- [What is required]:
Copy out all of the data below line for line, keeping every character unchanged.

- [Data to use]:
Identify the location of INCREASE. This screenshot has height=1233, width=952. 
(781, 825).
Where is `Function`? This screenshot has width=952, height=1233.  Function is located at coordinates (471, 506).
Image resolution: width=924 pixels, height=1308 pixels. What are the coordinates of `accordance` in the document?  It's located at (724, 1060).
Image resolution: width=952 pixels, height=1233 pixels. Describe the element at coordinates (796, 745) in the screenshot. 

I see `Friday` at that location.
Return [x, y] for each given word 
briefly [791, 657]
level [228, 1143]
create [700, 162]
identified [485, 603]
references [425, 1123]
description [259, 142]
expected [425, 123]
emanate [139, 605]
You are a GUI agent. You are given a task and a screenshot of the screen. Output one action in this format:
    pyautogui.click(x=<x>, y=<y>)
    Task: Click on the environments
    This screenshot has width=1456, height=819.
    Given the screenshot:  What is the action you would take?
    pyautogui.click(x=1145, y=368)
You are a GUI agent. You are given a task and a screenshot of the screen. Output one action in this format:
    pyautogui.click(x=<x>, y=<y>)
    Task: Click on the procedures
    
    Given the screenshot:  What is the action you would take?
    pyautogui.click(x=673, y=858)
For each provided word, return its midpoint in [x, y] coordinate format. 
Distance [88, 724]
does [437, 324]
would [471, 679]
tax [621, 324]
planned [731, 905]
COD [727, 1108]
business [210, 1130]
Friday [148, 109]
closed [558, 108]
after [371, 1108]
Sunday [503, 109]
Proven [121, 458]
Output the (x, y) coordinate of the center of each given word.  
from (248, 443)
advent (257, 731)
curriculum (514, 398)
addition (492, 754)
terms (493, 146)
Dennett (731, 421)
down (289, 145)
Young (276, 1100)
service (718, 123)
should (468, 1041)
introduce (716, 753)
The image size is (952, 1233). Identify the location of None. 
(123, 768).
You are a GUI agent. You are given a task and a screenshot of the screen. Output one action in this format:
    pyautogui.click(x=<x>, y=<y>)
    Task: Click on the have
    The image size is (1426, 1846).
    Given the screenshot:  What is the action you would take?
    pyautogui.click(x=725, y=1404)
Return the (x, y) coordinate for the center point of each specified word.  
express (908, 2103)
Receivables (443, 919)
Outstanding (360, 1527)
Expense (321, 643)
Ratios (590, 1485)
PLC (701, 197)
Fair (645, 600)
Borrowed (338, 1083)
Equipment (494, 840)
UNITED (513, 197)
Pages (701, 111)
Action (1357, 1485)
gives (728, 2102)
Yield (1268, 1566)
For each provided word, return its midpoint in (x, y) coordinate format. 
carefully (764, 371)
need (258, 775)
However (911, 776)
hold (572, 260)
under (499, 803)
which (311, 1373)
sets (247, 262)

- [Response to this exercise]:
Identify the location of INCREASE. This screenshot has height=1233, width=952. 
(781, 825).
Where is `Function`? This screenshot has width=952, height=1233.  Function is located at coordinates (471, 506).
Image resolution: width=924 pixels, height=1308 pixels. What are the coordinates of `accordance` in the document?  It's located at (724, 1060).
Image resolution: width=952 pixels, height=1233 pixels. Describe the element at coordinates (796, 745) in the screenshot. 

I see `Friday` at that location.
Return [x, y] for each given word 
briefly [791, 657]
level [228, 1143]
create [700, 162]
identified [485, 603]
references [425, 1123]
description [259, 142]
expected [425, 123]
emanate [139, 605]
You are a GUI agent. You are given a task and a screenshot of the screen. Output one action in this format:
    pyautogui.click(x=<x>, y=<y>)
    Task: Click on the environments
    This screenshot has width=1456, height=819.
    Given the screenshot:  What is the action you would take?
    pyautogui.click(x=1145, y=368)
You are a GUI agent. You are given a task and a screenshot of the screen. Output one action in this format:
    pyautogui.click(x=<x>, y=<y>)
    Task: Click on the procedures
    
    Given the screenshot:  What is the action you would take?
    pyautogui.click(x=673, y=858)
For each provided word, return its midpoint in [x, y] coordinate format. 
Distance [88, 724]
does [437, 324]
would [471, 679]
tax [621, 324]
planned [731, 905]
COD [727, 1108]
business [210, 1130]
Friday [148, 109]
closed [558, 108]
after [371, 1108]
Sunday [503, 109]
Proven [121, 458]
Output the (x, y) coordinate of the center of each given word.  
from (248, 443)
advent (257, 731)
curriculum (514, 398)
addition (492, 754)
terms (493, 146)
Dennett (731, 421)
down (289, 145)
Young (276, 1100)
service (718, 123)
should (468, 1041)
introduce (716, 753)
The image size is (952, 1233). Identify the location of None. 
(123, 768).
You are a GUI agent. You are given a task and a screenshot of the screen. Output one action in this format:
    pyautogui.click(x=<x>, y=<y>)
    Task: Click on the have
    The image size is (1426, 1846).
    Given the screenshot:  What is the action you would take?
    pyautogui.click(x=725, y=1404)
Return the (x, y) coordinate for the center point of each specified word.  
express (908, 2103)
Receivables (443, 919)
Outstanding (360, 1527)
Expense (321, 643)
Ratios (590, 1485)
PLC (701, 197)
Fair (645, 600)
Borrowed (338, 1083)
Equipment (494, 840)
UNITED (513, 197)
Pages (701, 111)
Action (1357, 1485)
gives (728, 2102)
Yield (1268, 1566)
For each provided word, return its midpoint in (x, y) coordinate format. 
carefully (764, 371)
need (258, 775)
However (911, 776)
hold (572, 260)
under (499, 803)
which (311, 1373)
sets (247, 262)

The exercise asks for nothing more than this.